Areas
DISSERTATION
During the intense period from 1928 to 1938, color had a persistent, though unstable, role among the competing claims for the architectural modern. The vigorous propagation of color theories and practices is symptomatic of larger dilemmas in aesthetic theory, which reach a crisis in the whiteness of the historical avant-garde and the corollary use of "natural" finishes. Those practices are examined in American architectural journals of the period, particularly The Architectural Record, its sister publication, Sweets Catalog, and its radical counterpart, Shelter. The early discussion by Claude Bragdon and Leon V. Solon was developed and transformed in the display projects of Frederick Kiesler and the AUDAC, the work of the radical technicians, Knud Lönberg-Holm and the Structural Study Associates, and the color merchants, Albert Munsell and Wilhelm Ostwald.

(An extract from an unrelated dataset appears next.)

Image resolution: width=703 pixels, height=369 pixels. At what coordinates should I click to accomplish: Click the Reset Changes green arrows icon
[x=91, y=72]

The Heart of Whiteness is the awareness of perceptual subjectivity, which appears as a distrust of material qualities. The efforts to objectify and discipline those qualities through various sciences and, conversely, to exploit them in marketing, are traced to their origin in the early 19th century and the debate on ancient polychromy. Those uncertainties are, nevertheless, negotiated in related practices and bind color equally to therapeutic aspirations and to the exercise of taste. Architecture is situated with medicine and advertising as an interpretative science of habit. This involves a "weak" reasoning of attraction that also observes social, technical, political, and conventional boundaries. That imaginative reasoning is further examined according to the deeply gendered distinction between form and material, which suggests an alchemical, architectural ethic -- a lithomanie -- in concord with the passions that materials evoke.